DataSheet_1_Gut microbiota influence acute pancreatitis through inflammatory proteins: a Mendelian randomization analysis.pdf

Background/AimWe employed Mendelian randomization (MR) analysis to investigate the causal relationship between the gut microbiota, acute pancreatitis, and potential inflammatory proteins. MethodsThe data for gut microbiota, acute pancreatitis, and inflammatory proteins are sourced from public databases. We conducted a bidirectional MR analysis to explore the causal relationship between gut microbiota and acute pancreatitis, and employed a two-step MR analysis to identify potential mediating inflammatory proteins. IVW is the primary analysis method, heterogeneity, pleiotropy, and sensitivity analyses were also conducted simultaneously.
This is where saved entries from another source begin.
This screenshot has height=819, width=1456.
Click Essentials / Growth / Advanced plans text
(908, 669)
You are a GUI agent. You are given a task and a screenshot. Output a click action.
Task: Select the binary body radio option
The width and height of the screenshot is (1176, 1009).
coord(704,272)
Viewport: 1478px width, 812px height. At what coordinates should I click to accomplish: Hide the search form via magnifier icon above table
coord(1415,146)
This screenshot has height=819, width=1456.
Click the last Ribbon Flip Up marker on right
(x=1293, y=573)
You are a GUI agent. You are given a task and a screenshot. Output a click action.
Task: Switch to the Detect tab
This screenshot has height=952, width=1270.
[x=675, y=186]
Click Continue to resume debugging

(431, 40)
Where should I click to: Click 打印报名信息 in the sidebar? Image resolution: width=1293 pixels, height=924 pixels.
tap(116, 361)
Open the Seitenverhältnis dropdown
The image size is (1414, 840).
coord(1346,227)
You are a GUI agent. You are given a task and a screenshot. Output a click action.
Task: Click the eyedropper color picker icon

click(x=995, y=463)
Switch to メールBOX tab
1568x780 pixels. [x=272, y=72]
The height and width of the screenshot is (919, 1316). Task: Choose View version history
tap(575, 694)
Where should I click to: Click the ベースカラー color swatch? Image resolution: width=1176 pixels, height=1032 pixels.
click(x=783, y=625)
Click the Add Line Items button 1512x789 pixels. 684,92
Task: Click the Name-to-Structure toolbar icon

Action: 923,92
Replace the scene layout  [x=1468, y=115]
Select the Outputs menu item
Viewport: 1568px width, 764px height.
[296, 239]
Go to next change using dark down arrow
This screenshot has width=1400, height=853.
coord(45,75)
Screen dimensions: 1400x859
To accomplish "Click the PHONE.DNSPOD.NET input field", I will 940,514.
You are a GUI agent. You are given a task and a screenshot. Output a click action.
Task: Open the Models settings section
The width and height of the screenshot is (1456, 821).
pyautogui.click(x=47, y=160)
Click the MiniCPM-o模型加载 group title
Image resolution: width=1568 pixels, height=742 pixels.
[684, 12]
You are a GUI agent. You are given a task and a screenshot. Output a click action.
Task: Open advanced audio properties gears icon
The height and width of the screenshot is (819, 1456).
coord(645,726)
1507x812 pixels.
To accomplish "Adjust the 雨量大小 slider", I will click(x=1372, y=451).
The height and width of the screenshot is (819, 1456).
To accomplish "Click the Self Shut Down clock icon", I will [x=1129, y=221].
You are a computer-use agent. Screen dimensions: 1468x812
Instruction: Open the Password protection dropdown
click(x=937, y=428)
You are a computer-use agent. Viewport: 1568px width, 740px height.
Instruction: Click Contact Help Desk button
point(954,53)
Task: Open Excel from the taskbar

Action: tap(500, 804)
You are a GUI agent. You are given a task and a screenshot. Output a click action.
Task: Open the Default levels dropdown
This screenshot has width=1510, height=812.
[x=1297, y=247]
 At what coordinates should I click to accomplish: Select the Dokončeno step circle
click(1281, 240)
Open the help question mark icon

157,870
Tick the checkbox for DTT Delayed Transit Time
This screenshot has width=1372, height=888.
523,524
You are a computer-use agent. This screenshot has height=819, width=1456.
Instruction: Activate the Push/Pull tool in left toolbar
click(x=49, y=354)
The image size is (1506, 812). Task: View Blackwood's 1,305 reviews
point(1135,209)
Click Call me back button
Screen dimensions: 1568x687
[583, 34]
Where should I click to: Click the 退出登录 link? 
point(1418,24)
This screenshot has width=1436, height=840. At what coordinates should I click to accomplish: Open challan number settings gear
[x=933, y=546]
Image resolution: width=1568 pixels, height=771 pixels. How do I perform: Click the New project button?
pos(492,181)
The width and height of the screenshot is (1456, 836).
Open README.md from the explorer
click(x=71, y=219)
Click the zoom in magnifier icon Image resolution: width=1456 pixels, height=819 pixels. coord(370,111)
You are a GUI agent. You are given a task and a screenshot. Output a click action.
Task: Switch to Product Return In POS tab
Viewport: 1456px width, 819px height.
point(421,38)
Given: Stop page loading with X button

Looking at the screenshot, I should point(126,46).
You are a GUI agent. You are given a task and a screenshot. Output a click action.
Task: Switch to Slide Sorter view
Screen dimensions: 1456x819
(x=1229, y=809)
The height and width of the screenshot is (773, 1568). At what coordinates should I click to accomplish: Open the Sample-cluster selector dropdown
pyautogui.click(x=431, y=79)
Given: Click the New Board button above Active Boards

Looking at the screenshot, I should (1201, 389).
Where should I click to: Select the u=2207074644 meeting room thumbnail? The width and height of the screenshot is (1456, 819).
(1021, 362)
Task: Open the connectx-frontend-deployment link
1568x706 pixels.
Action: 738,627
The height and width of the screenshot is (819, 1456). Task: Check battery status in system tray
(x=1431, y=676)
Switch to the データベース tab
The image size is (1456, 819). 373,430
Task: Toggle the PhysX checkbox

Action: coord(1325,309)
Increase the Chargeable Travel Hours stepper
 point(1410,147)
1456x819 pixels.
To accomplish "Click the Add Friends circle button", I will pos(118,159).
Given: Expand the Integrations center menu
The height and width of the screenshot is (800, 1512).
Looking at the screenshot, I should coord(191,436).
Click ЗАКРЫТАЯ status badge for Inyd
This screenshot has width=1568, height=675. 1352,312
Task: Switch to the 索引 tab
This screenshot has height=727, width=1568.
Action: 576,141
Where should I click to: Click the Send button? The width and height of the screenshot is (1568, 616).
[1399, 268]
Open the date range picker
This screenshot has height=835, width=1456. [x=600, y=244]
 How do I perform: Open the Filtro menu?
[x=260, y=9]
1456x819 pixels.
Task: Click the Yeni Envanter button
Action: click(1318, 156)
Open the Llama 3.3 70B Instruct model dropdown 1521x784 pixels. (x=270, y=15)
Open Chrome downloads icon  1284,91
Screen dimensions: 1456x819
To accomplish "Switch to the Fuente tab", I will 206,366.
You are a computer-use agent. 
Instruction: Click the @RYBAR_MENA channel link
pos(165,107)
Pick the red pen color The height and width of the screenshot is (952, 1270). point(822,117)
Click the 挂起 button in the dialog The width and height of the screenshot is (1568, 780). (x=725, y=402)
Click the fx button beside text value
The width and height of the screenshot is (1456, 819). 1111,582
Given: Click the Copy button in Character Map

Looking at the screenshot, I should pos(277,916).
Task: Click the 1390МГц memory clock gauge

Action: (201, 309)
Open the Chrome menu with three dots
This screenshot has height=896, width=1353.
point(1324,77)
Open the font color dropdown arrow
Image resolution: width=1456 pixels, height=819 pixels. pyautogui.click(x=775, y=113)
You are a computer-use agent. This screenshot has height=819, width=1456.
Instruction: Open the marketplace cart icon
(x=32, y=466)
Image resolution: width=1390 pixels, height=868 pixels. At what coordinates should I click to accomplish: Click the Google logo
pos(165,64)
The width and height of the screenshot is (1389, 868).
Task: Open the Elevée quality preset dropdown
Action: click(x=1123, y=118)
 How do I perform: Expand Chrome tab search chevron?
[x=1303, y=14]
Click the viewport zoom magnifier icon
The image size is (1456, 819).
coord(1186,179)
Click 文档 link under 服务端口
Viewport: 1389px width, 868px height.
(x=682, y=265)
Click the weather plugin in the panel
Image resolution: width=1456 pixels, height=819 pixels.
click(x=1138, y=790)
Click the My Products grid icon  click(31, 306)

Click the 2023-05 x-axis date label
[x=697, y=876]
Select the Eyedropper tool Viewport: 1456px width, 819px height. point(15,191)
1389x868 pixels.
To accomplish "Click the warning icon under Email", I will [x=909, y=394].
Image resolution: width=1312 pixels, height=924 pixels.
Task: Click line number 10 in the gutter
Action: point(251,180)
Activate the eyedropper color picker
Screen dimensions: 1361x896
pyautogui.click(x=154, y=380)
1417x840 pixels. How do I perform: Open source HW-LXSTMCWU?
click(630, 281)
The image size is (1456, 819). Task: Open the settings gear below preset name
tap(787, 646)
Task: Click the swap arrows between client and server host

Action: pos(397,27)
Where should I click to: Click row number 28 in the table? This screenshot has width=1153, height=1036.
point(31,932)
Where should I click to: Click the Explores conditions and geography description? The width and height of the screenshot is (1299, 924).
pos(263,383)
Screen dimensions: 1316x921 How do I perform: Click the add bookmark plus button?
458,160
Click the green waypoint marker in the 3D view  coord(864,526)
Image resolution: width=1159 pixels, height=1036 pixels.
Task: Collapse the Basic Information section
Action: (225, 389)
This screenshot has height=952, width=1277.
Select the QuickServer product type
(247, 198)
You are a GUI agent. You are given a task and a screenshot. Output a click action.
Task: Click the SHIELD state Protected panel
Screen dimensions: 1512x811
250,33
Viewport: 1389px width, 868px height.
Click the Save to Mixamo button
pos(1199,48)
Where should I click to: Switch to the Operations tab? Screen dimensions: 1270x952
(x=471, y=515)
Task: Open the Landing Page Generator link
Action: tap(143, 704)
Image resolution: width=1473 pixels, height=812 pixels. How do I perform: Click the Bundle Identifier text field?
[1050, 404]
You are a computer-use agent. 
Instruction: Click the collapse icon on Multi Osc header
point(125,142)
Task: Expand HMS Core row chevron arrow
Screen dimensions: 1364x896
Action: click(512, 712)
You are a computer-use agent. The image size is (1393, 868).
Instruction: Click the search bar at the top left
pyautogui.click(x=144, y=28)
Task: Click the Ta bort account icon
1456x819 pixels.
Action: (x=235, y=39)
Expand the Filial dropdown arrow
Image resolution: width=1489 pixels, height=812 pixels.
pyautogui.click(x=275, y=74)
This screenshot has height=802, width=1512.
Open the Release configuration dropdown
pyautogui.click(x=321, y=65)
ResultsWe identified five bacterial genera associated with the risk of acute pancreatitis, namely genus.Coprococcus3, genus.Eubacterium fissicatena group, genus.Erysipelotrichaceae UCG-003, genus.Fusicatenibacter, and genus.Ruminiclostridium6. Additionally, we have discovered three inflammatory proteins that are also associated with the occurrence of acute pancreatitis, namely interleukin-15 receptor subunit alpha (IL-15RA), monocyte chemoattractant protein-4 (CCL13), and tumor necrosis factor receptor superfamily member 9 (TNFRSF9). Following a two-step MR analysis, we ultimately identified IL-15RA as a potential intermediate factor, with a mediated effect of 0.018 (95% CI: 0.005 - 0.032). ConclusionOur results support the idea that genus.Coprococcus3 promotes the occurrence of acute pancreatitis through IL-15RA. Furthermore, there is a potential causal relationship between the gut microbiota, inflammatory proteins, and acute pancreatitis. These findings provide new insights for subsequent acute pancreatitis prevention.